* Start Raw data *

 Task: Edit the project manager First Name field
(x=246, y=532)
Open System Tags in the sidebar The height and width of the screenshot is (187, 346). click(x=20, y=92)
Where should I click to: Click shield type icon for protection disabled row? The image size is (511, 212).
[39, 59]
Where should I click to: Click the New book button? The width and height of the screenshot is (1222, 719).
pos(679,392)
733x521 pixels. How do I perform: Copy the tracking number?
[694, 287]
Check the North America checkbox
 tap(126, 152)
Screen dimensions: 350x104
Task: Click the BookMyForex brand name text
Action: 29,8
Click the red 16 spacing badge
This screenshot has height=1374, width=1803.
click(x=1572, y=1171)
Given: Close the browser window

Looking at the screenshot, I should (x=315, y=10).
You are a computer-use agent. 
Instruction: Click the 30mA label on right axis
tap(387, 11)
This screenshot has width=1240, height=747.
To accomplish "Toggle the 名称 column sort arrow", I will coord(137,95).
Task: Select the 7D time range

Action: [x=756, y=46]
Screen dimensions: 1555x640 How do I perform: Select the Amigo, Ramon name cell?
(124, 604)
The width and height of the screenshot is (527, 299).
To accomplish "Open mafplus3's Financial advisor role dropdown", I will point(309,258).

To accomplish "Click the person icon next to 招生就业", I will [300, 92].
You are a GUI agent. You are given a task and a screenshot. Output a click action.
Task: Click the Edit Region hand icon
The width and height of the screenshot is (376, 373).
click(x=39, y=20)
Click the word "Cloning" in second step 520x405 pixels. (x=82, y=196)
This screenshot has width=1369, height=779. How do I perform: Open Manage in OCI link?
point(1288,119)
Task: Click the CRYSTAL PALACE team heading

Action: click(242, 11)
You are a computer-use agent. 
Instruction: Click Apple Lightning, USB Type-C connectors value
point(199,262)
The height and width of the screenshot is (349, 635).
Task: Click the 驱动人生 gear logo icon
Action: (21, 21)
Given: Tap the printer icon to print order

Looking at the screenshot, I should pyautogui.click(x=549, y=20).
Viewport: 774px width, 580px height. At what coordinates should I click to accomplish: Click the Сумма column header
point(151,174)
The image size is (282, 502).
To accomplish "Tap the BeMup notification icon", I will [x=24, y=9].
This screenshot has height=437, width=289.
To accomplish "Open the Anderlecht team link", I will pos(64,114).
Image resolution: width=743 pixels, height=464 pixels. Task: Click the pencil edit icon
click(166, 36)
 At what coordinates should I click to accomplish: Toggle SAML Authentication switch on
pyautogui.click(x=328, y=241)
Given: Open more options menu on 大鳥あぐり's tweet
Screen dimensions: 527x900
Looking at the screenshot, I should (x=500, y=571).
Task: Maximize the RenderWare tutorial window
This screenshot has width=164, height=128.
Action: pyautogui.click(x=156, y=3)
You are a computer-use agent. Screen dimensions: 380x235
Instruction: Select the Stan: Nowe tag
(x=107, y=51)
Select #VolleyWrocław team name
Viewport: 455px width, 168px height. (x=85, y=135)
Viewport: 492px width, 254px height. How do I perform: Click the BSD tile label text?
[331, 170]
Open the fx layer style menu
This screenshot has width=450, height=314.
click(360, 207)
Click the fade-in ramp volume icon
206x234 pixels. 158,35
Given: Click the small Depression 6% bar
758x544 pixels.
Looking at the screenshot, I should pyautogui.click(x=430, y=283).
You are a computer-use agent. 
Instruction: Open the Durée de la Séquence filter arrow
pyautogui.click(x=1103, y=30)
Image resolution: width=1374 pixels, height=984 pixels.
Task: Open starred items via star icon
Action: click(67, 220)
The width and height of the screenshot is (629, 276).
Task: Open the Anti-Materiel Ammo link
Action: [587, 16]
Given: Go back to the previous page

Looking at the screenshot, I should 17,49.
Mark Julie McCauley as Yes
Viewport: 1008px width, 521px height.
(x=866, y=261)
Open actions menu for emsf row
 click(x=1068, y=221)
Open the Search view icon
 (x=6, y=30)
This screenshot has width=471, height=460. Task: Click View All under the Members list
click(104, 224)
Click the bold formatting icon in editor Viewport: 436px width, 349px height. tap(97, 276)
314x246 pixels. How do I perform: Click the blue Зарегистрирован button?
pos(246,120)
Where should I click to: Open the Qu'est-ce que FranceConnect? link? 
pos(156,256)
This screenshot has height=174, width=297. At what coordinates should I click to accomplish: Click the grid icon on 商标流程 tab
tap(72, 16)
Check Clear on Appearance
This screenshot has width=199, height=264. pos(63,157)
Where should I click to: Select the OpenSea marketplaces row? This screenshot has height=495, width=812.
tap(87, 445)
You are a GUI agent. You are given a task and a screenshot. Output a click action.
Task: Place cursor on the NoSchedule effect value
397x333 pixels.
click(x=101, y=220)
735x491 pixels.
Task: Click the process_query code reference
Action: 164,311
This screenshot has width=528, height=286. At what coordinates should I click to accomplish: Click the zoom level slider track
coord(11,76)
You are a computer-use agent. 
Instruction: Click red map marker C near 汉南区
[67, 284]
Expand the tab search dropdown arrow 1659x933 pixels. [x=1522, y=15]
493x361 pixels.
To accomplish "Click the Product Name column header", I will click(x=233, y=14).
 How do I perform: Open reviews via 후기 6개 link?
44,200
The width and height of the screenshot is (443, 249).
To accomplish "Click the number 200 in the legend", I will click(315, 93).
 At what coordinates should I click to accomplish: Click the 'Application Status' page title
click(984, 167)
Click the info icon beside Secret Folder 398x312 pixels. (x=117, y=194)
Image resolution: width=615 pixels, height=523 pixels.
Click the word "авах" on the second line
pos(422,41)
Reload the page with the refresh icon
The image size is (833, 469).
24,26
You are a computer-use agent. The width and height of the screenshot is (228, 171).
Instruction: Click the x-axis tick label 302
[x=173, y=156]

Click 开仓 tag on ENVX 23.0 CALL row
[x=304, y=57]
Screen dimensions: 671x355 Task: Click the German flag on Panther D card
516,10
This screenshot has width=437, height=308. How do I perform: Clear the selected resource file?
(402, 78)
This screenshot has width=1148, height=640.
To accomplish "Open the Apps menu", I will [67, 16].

* End Raw data *

**The problem**: Update the entries from the line containing "Viewport: 492px width, 254px" through the line containing "Click the bold", swapping "Given" for "Goal" and keeping everything else the same.

**Answer to this exercise**:
Viewport: 492px width, 254px height. How do I perform: Click the BSD tile label text?
[331, 170]
Open the fx layer style menu
This screenshot has width=450, height=314.
click(360, 207)
Click the fade-in ramp volume icon
206x234 pixels. 158,35
Goal: Click the small Depression 6% bar
758x544 pixels.
Looking at the screenshot, I should pyautogui.click(x=430, y=283).
You are a computer-use agent. 
Instruction: Open the Durée de la Séquence filter arrow
pyautogui.click(x=1103, y=30)
Image resolution: width=1374 pixels, height=984 pixels.
Task: Open starred items via star icon
Action: click(67, 220)
The width and height of the screenshot is (629, 276).
Task: Open the Anti-Materiel Ammo link
Action: [587, 16]
Goal: Go back to the previous page

Looking at the screenshot, I should 17,49.
Mark Julie McCauley as Yes
Viewport: 1008px width, 521px height.
(x=866, y=261)
Open actions menu for emsf row
 click(x=1068, y=221)
Open the Search view icon
 (x=6, y=30)
This screenshot has width=471, height=460. Task: Click View All under the Members list
click(104, 224)
Click the bold formatting icon in editor Viewport: 436px width, 349px height. tap(97, 276)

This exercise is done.